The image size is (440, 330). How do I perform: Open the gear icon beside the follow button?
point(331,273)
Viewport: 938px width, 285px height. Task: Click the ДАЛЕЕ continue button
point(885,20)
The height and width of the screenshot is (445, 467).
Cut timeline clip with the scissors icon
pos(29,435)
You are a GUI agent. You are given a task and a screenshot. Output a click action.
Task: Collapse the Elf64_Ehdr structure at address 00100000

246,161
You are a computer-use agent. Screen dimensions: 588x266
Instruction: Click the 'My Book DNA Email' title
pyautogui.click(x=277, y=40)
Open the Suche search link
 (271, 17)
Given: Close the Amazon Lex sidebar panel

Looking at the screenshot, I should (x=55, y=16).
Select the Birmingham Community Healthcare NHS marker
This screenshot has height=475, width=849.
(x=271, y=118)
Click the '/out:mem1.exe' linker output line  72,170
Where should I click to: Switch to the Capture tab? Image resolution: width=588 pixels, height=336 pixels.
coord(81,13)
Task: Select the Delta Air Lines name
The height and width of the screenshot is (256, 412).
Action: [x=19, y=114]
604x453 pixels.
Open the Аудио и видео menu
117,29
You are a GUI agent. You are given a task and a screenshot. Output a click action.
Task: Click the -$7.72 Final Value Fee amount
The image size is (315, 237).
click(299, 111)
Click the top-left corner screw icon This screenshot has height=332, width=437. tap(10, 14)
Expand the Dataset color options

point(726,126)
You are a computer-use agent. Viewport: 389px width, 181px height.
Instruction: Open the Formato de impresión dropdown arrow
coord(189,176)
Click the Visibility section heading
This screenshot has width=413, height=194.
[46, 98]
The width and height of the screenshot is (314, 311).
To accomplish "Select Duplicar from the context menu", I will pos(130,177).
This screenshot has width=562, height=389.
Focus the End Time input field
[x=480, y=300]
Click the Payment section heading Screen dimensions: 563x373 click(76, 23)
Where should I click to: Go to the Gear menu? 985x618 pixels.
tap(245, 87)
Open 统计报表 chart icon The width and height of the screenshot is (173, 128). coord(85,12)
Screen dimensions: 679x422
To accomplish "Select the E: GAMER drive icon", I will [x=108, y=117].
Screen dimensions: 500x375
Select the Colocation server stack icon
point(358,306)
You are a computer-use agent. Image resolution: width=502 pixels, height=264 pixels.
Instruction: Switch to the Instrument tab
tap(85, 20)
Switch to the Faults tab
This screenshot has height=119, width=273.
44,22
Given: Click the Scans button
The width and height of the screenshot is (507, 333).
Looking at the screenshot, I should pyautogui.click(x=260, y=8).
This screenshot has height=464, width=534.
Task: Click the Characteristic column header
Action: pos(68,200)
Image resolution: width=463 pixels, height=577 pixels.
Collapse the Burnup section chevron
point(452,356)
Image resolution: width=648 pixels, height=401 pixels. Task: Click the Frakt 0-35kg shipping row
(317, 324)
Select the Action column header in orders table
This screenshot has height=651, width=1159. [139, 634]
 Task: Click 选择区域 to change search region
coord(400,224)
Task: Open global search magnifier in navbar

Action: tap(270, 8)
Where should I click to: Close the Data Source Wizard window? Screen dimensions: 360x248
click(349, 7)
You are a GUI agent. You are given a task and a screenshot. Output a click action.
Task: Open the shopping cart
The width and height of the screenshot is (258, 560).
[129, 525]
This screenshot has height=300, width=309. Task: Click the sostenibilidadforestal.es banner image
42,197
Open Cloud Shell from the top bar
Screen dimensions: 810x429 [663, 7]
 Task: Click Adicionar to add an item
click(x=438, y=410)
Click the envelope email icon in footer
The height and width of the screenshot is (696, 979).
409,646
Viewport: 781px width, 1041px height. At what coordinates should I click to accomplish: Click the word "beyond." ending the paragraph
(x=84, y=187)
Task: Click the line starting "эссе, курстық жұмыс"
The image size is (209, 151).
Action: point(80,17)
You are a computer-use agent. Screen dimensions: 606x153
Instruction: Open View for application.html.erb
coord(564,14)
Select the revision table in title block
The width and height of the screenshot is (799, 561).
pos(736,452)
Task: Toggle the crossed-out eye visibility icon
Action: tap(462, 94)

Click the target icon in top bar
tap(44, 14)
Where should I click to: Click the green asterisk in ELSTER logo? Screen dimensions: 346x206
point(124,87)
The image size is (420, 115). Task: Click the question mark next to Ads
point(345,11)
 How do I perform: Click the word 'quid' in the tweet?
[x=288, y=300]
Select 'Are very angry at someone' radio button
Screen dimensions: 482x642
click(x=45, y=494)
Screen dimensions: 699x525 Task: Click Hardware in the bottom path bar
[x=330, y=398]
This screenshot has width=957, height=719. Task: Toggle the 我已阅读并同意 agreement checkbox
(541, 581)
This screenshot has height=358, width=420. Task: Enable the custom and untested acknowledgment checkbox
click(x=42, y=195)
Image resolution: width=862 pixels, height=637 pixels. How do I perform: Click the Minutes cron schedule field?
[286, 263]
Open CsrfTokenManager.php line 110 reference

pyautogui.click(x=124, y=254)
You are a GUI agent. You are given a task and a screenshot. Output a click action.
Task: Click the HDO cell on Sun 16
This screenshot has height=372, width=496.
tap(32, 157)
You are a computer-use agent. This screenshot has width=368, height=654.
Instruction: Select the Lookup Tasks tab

+-------+

Your task is to restate, word for word, only those lines above that fall between the line holding "Select the Colocation server stack icon" and the line holding "Given: Click the Scans button", inclusive.

Select the Colocation server stack icon
point(358,306)
You are a computer-use agent. Image resolution: width=502 pixels, height=264 pixels.
Instruction: Switch to the Instrument tab
tap(85, 20)
Switch to the Faults tab
This screenshot has height=119, width=273.
44,22
Given: Click the Scans button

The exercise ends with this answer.